It is true that a widely accepted principle of the common law holds that public officials are immune from liability for errors in judgment in the performance of their duties. See Nagle v. Wakey, 161 Ill. 387, 392-94, 43 N.E. 1079, 1081 (1896). But in Illinois, as in other jurisdictions, the immunity conferred on public officials is a qualified one, one that is displaced by an official's negligent conduct in the performance of ministerial duties or malicious and corrupt conduct in the performance of discretionary duties. People ex rel. Munson v. Bartels, 138 Ill. 322, 27 N.E. 1091 (1891). Clearly, then, Knight was not immune from liability if, as the lower court found, he maliciously breached a discretionary duty to supervise the affairs of City Savings. By the same token, Knight was not immune from liability if, as the court also found, he negligently breached certain ministerial duties in permitting the adoption of the plan of voluntary liquidation.
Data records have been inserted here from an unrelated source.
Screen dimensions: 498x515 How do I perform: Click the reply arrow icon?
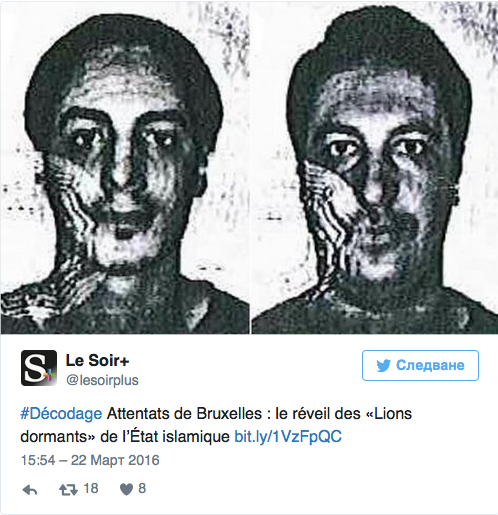coord(30,489)
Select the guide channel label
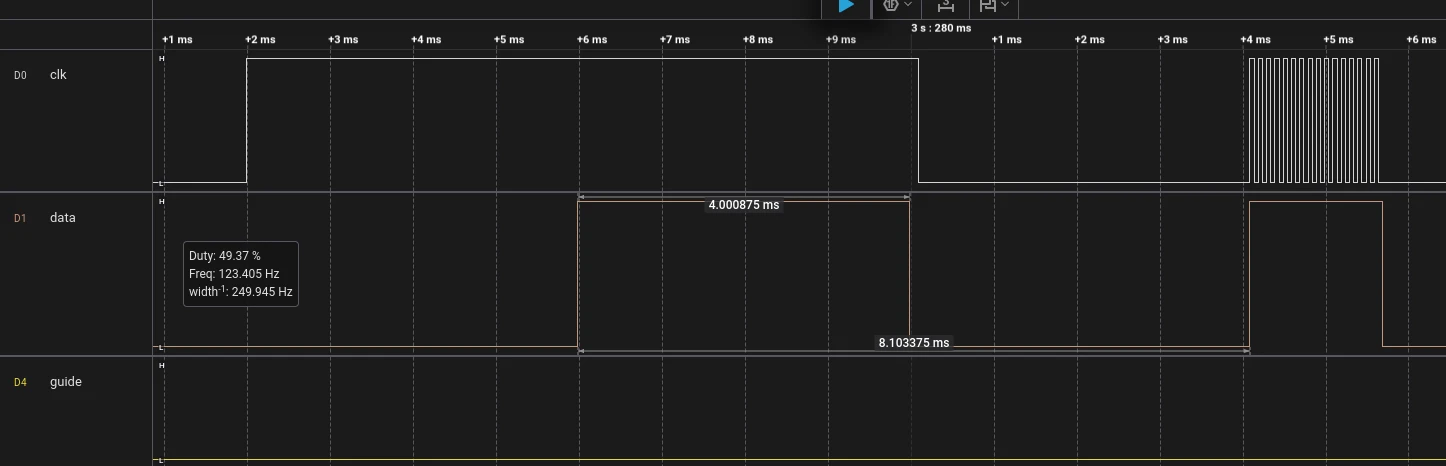Image resolution: width=1446 pixels, height=466 pixels. tap(65, 382)
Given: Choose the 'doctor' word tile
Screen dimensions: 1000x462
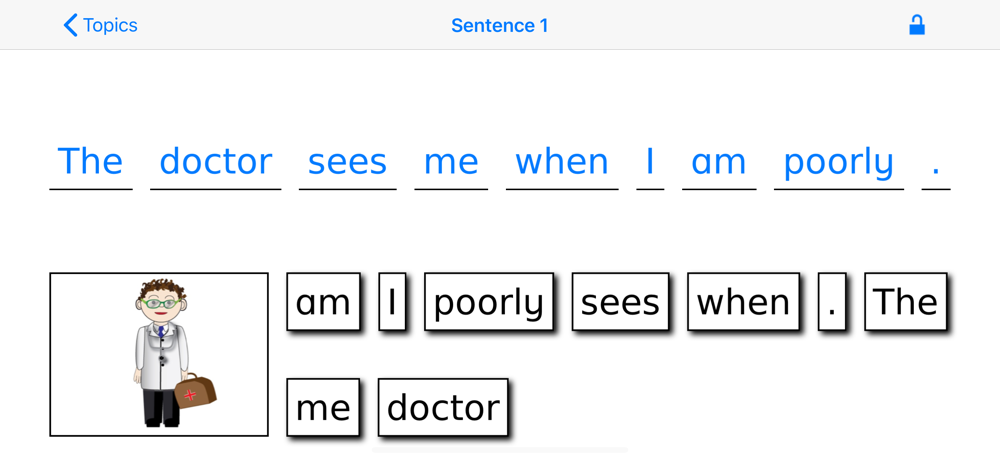Looking at the screenshot, I should pyautogui.click(x=443, y=407).
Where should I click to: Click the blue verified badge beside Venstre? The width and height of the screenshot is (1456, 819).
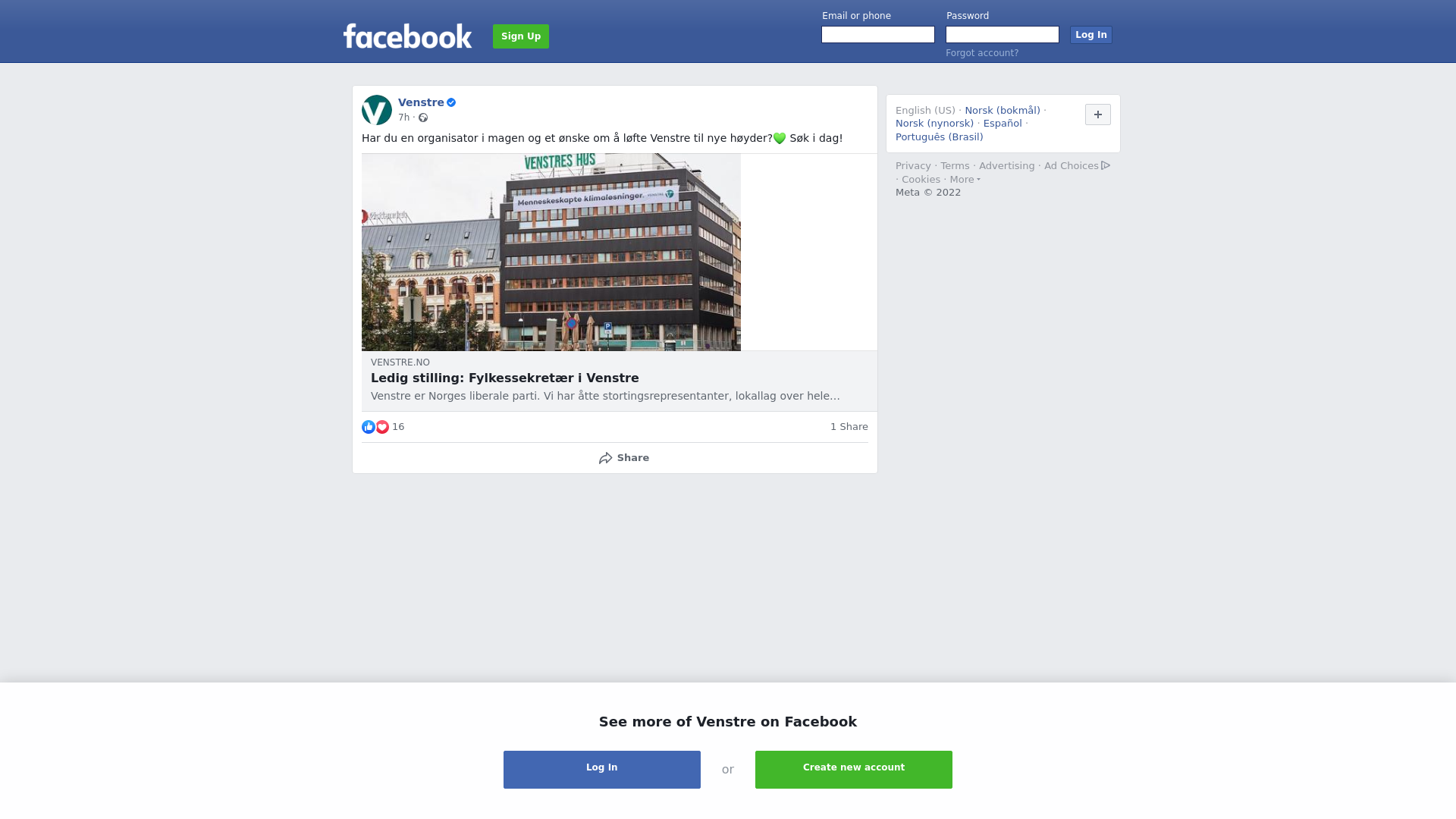click(451, 102)

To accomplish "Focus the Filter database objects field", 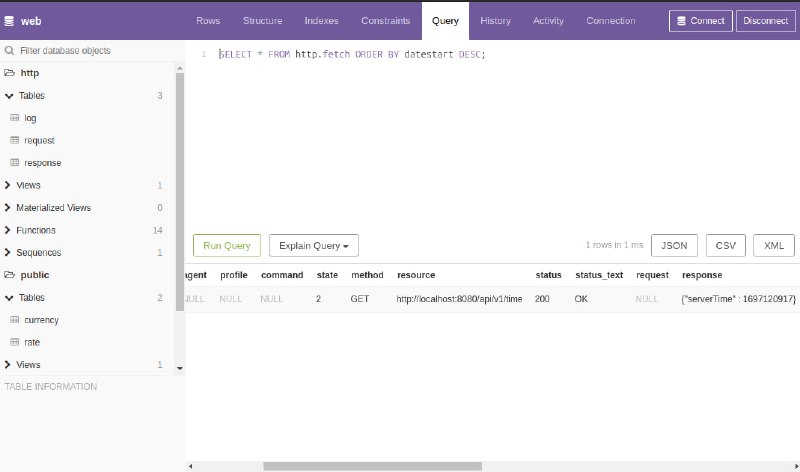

In this connection, however, the Estate makes two additional claims: first, that Knight's statutory duties were owed only to the public-at-large that is, to the State of Illinois and not to the depositors of City Savings; and second, that Count I of the receivers' complaint did not allege Knight's conduct to be "malicious" or "corrupt." Neither argument is persuasive. While we agree that official misconduct can constitute an individual wrong only if a duty is owed to the party seeking redress, People of the State of Illinois v. Maryland Casualty Co., 132 F.2d 850 (7th Cir. 1942), we find nothing in the Illinois Savings and Loan Act to suggest that Knight was charged with responsibilities only to the State of Illinois. On the contrary, the Act, by making repeated references to the "protection of the Association" in defining the duties of the Director, 4 indicates that the Association and, more specifically, its depositors have a vested...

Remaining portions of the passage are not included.